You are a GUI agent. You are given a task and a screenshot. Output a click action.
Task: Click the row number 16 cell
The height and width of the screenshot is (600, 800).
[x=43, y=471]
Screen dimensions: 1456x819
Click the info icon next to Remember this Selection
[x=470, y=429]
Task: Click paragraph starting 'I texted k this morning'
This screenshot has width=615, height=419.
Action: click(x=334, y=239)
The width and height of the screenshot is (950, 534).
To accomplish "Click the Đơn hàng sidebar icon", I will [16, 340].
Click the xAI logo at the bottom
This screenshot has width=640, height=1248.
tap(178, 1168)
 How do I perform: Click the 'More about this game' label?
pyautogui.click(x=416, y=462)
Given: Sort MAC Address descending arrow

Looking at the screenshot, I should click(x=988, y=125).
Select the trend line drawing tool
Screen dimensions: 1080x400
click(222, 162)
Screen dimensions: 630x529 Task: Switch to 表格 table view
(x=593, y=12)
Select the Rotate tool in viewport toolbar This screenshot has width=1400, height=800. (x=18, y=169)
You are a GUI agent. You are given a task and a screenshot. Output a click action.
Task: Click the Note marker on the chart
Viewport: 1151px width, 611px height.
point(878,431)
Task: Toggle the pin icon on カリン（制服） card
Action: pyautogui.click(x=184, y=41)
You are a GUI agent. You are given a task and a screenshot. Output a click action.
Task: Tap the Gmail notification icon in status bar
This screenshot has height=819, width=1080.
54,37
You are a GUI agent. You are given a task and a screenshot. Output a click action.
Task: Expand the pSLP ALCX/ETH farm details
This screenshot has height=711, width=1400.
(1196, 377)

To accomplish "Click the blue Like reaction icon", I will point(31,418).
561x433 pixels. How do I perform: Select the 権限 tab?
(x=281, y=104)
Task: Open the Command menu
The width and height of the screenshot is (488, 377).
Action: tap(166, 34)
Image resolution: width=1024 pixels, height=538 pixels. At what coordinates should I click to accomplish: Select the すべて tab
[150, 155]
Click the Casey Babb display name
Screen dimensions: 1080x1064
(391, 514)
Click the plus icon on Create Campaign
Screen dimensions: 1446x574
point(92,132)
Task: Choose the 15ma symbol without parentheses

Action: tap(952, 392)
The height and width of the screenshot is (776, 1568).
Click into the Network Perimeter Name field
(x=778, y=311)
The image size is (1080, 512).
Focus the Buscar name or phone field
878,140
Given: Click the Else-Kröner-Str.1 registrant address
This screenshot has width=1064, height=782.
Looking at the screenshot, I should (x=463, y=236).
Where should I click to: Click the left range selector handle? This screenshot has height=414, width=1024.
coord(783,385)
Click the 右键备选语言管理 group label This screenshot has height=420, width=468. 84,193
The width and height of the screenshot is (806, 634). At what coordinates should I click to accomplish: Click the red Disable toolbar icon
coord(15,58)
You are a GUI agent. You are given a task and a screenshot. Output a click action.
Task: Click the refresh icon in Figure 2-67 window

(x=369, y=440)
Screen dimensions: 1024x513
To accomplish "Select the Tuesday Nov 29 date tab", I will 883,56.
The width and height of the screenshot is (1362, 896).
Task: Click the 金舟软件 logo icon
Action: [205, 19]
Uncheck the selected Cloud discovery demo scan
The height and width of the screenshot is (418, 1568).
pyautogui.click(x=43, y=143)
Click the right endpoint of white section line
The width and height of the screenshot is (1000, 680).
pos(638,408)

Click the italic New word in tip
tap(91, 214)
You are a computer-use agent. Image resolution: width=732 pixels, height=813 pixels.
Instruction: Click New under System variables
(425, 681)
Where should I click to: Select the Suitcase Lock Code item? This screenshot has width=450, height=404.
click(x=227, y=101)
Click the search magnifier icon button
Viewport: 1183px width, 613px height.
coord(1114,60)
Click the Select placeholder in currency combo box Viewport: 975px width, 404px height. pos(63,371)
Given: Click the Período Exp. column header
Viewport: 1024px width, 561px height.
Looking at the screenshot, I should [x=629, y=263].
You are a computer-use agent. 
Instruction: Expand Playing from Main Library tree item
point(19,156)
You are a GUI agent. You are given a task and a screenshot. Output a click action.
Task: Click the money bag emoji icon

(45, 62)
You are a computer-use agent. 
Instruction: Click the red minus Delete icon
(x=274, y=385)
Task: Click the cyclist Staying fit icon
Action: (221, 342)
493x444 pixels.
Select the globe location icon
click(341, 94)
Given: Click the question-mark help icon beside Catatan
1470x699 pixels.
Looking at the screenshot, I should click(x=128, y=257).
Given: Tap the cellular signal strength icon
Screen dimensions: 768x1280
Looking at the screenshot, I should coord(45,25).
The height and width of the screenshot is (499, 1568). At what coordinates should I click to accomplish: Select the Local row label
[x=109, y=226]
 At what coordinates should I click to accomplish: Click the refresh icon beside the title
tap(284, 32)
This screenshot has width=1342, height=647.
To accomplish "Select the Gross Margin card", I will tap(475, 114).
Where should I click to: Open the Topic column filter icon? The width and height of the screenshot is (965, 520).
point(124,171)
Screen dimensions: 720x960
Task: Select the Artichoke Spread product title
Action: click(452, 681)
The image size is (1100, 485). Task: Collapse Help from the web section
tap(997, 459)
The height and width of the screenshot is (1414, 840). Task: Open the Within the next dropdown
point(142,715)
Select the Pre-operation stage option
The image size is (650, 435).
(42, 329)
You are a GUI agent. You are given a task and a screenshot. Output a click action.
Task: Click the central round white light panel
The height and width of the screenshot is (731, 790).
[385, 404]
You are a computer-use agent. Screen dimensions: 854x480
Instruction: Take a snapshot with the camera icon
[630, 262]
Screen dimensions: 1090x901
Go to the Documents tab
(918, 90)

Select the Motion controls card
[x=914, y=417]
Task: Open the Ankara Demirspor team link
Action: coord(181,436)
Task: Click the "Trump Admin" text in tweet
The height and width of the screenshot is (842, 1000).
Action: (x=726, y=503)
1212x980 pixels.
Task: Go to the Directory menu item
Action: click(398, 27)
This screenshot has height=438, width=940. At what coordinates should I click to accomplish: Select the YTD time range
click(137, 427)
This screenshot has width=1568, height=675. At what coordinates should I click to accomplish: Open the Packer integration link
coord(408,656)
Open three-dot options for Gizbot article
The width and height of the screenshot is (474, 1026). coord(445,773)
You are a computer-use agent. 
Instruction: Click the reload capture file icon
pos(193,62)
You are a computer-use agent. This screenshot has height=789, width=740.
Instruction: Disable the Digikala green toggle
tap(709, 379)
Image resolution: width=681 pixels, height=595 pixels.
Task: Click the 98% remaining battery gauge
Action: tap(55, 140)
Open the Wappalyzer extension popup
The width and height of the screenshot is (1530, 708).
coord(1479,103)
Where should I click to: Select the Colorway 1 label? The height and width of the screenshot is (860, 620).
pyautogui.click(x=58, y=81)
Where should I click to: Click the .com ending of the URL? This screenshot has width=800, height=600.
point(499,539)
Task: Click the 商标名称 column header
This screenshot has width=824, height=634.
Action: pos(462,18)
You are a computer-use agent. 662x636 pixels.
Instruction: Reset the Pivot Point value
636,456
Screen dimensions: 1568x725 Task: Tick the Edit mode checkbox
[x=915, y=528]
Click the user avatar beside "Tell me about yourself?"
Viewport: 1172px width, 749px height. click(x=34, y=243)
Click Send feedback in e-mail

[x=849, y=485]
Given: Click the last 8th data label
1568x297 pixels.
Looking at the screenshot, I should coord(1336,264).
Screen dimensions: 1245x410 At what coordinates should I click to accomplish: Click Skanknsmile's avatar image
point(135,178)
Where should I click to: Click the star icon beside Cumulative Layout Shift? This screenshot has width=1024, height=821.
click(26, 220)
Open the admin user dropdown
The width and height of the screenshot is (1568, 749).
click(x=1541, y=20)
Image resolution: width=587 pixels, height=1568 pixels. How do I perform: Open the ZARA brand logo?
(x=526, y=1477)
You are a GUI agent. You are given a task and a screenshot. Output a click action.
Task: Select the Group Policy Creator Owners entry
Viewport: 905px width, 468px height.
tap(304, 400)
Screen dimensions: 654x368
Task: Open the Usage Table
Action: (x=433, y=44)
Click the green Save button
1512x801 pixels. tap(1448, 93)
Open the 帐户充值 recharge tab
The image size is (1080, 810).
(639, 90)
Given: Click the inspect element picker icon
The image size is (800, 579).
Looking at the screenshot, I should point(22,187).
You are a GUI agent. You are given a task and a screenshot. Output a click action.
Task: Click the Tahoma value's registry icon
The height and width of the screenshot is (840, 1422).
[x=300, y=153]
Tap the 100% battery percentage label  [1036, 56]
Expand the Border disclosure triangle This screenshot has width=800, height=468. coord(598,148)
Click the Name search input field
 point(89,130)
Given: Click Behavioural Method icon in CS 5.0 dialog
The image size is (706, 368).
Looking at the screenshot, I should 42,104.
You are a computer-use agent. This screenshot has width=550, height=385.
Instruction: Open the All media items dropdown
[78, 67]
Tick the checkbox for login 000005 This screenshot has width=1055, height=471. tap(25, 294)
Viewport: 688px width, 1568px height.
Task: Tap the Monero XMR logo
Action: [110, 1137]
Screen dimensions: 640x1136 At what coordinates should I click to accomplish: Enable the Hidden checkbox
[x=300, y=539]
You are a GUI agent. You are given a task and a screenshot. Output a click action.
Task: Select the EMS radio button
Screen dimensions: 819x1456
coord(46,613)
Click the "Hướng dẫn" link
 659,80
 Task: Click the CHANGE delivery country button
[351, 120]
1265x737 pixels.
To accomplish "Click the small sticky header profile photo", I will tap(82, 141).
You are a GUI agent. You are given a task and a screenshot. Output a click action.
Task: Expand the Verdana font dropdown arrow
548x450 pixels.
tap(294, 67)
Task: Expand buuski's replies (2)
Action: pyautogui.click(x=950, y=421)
^^^^
**Task item**
Retype the records above, but only those lines that fall between the line containing "Task: Expand the pSLP ALCX/ETH farm details" and the line containing "Task: Open the Command menu", with both of those lines included, exactly as written.

**Solution to this task**
Task: Expand the pSLP ALCX/ETH farm details
This screenshot has height=711, width=1400.
(1196, 377)

To accomplish "Click the blue Like reaction icon", I will point(31,418).
561x433 pixels. How do I perform: Select the 権限 tab?
(x=281, y=104)
Task: Open the Command menu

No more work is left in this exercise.